Copper looks strong despite correction threat

By Jonathan Ratner / January 01, 1970 / business.financialpost.com / Article Link

As investment flows and increased risk appetite driven by U.S. quantitative easing and the emergence of ETFs have pushed copper prices higher than the fundamentals suggest in the near term, RBC Capital Markets is warning that a correction is possible in the near term. However, copper remains the firm’s preferred base metal and it raised its price forecasts to reflect an improving supply-demand balance outlook during the past three months.

RBC now forecasts an average price of US$3.38 per pound in 2010, US$3.75 in 2011 and 2012, and US$4.00 in 2013 and 2014.

Global copper demand should rebound to 7.9% in 2010 as a result of modest growth in China and a sharp restocking-driven recovery in the developed world, the analysts said in a report. They forecast further growth of 5.5% in 2011 and 5.7% in 2012.

However, RBC does not foresee enough supply by 2013 to meet its base case demand forecast.
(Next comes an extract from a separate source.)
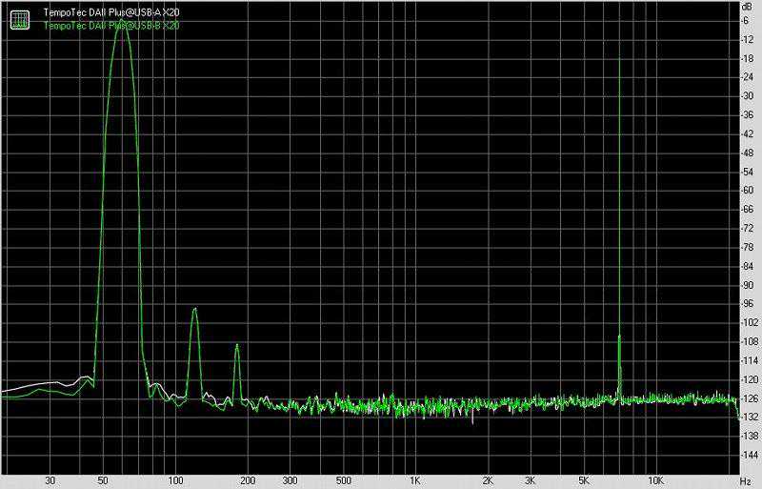Viewport: 762px width, 489px height.
Task: Click the spectrum graph icon in top-left corner
Action: pos(18,18)
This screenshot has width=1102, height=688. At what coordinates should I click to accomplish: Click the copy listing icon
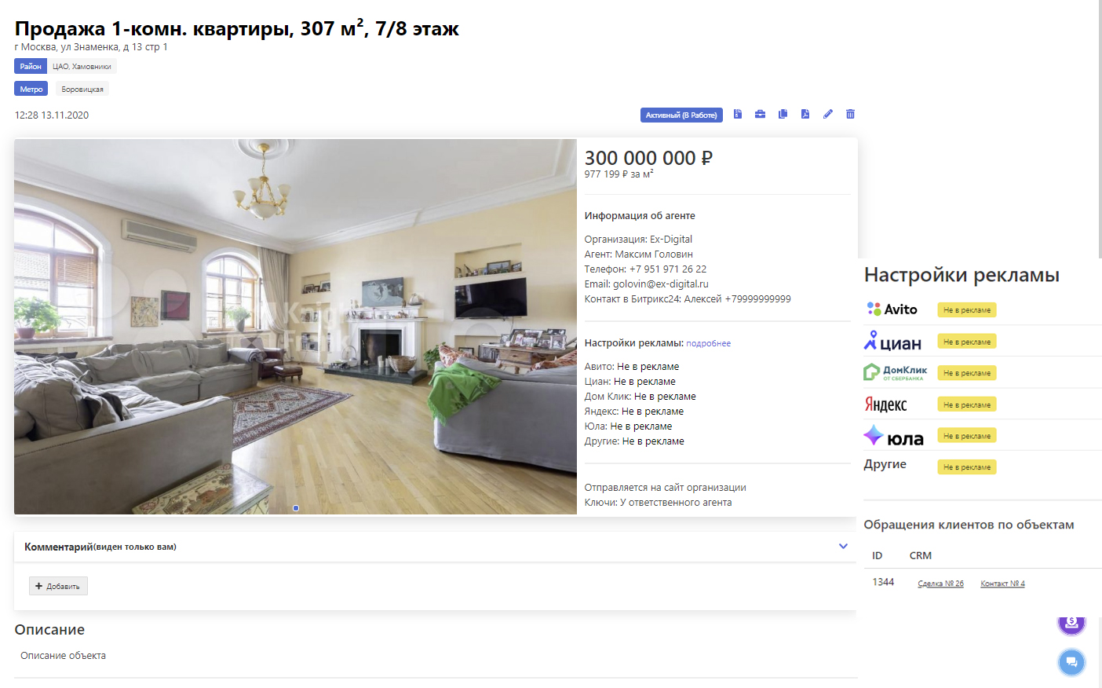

As a result, the analysts anticipate constrained demand growth at an average of roughly 3.0% in both 2013 and 2014.

In terms of demand, they estimate that the dramatic decline in refinery capacity utilization rates in 2009 has been followed by a modest rebound in 2010. However, due to a shortage of concentrate the analysts do not expect refinery capacity to return to full effective utilization rates until at least the end of their forecast period. “Mine capacity remains the bottleneck.”

The firm forecasts a rebound in global refined copper production of 5.6% in 2010, 5.6% in 2011 and 5.4% in 2012.

“The copper market remains tighter than the other base metals,” RBC said. “There is little excess mine capacity and utilization rates remain high, supporting stronger pricing.”